→ Task item A: In the passage about Food Sovereignty Ghana's lawsuit, where are the field trials of modified rice and cowpeas taking place?
→ Task item B: Reproduce everything in the passage about Food Sovereignty Ghana's lawsuit from "Ghana is one" down to "provinces, are underway.".

→ Text passage:
──────

A GHANAIAN civil society group, Food Sovereignty Ghana (FSG), has moved to court in Accra seeking to have the country’s National Biosafety Committee and the agriculture ministry prevented from releasing and commercialising genetically modified cowpeas and rice.
The group in its suit at the high court argues that the authorities have not complied with the provisions of the main Biosafety Act.
Ghana is one of the few African countries that have allowed the introduction of GM foods, which are governed by the policy the FSG is questioning.
Field trials of modified rice and cowpeas in the southern Ashanti province, and of cotton in three northern provinces, are underway.
“We are not only calling for an injunction on the commercialisation of GM rice and Bt-cowpeas but on all GM crops until the National Biosafety Authority is in place,” FSG spokesperson George Tetteh Wayo said in a statement.
The Act in question says only such an Authority can authorise the commercial release of the genetically modified foods in Ghana.

──────

→ Supplied entries:
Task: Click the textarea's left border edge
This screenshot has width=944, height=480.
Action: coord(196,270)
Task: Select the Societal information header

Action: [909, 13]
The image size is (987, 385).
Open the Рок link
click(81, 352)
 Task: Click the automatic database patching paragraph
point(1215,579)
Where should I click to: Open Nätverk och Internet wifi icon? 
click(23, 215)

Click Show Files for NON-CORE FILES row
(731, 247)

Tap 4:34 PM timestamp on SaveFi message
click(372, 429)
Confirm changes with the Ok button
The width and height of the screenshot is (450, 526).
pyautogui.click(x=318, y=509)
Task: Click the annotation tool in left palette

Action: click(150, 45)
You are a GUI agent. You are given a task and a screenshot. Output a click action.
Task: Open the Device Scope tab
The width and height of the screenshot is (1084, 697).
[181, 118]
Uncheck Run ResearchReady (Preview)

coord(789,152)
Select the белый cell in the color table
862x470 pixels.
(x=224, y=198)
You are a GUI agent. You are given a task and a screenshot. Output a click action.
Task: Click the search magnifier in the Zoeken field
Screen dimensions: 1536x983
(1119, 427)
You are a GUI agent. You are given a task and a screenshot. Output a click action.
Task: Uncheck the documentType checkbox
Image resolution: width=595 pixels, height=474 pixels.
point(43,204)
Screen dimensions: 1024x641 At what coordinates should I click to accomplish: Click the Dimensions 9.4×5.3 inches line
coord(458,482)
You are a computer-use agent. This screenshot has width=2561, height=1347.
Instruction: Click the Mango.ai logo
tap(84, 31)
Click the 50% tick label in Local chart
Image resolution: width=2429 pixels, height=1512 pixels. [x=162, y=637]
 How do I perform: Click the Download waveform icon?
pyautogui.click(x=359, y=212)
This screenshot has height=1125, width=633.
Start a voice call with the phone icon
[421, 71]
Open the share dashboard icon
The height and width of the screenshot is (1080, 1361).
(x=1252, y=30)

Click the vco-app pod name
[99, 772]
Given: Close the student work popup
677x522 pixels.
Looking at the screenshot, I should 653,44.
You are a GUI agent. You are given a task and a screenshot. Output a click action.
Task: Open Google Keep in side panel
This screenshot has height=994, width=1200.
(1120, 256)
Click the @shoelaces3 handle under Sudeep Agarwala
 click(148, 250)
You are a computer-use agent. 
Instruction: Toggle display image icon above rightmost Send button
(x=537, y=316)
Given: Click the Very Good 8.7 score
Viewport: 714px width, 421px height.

──────

→ Answer A: In the southern Ashanti province.

→ Answer B:
Ghana is one of the few African countries that have allowed the introduction of GM foods, which are governed by the policy the FSG is questioning.
Field trials of modified rice and cowpeas in the southern Ashanti province, and of cotton in three northern provinces, are underway.